I’ve noticed down the years that the minute someone finds out you work for a local council, in anything vaguely related to housing the subject of asylum seekers comes up.
The most common exclamation being “I’ll bet if I was an asylum seeker I’d get a council house”. If I had a pound for everytime I’ve heard this phrase I wouldn’t bother with the lottery.
I will state for the record, loud and proud ‘ASYLIM SEEKERS ARE NOT ENTITLED TO COUNCIL HOUSING’. This article explains why.
Refugees are entitled to council housing but how can you tell the difference between a refugee and an asylum seeker? You can’t, unless you have access to their Home Office documents, because the difference is a matter of legal designation.
Any of you who complain about the complexity of landlord/tenant law, and I know I do, would be staggered to find out how complex immigration law is. Subject to fiendishly difficult case law, much of it via Strasbourg and the Hague and astonishingly confusing information from the Home office itself who often contradict themselves.
It all comes down to what is called ‘Eligibility’. In order to get on the housing waiting list or get homelessness assistance a person must first be ‘Eligible’.
These are the persons who are automatically eligible:
- British Citizens.
- Commonwealth citizens with a right of abode.
- EEA nationals who are exercising treaty rights.
The latter means working, studying, seeking work, or self-employed.
Everyone else is what is known as “Persons Subject to Immigration Control’ PSICs and PSICs are not eligible for housing unless they are in a defined band of people, refugees being one of them.
Non-EEA Foreign nationals can come to study or work but must be self-supporting, which means if they run into trouble they won’t get help from the council.
Asylum seekers can be provided with accommodation but it is usually of the very temporary hostel kind and can be anywhere in the UK and certainly will not lead to a council house unless their status changes and they get re-designated as a refugee.
Sometimes it is the case that a person can be ineligible for housing by virtue of their foreign national status but their child is an EEA national.
In such cases the parent won’t be deported because to do so would be to deprive the child of the benefit of growing up in the EEA but the parent still must be self-supporting. The only assistance they would get is via Section 17 of the Children’s Act, which usually involves being placed in a B&B miles from where they normally live and being given pocket money to live on, until the only hope they face is getting accepted by the Home Office or going back to their home country.
Leave to remain is another route but there are different kinds. Some leave to remain comes with ‘Recourse to public funds’ but there are wild differences of opinion over what public funds this refers to.
Government guidelines state entitlement to ‘Housing and homelessness assistance’ but many councils take the view that ‘Housing’ doesn’t mean council housing and ‘Homelessness assistance’ can be taken to mean advice and help, not the provision of social housing and so the hungry monster that IS the judicial review process gets fed.

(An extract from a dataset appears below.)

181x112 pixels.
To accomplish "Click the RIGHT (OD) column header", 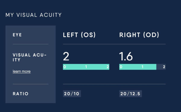I will pos(139,35).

So you see it isn’t an easy ride for any foreign national, including EEA nationals and ASYLUM SEEKERS DON’T GET COUNCIL HOUSES.
Many people from abroad work in the UK quite happily and legally without recourse to public funds without being either asylum seekers or refugees.
Most work in the lower paid jobs in the NHS or office and hotel cleaning work, often living cheek by jowl in the worst property conditions saving money to send home to help their families.
These are the people who are going to be worst hit by the Right to Rent that is rolling out from 1st February. Criminal landlords and gangs specialise in renting to people without recourse to public funds simply because they cant complain to anyone.
These kinds of landlords are very difficult to track down and don’t care about trivialities like penalties or prosecutions and with so many normal landlords shying away from renting to foreign nationals, lest they get it wrong, the most desperate are being forced further into the clutches of gangs, traffickers and general n’er-do wells.
Also, in a recent announcement by Home Secretary Theresa May government plans are revealed for foreign nationals who have been in the UK for 5 years but still earn below £35,000 will be denied settlement in the UK and deported.
So far they have exempted nurses from this restriction, placing them on the Shortage Occupation List but not for much longer it would seem.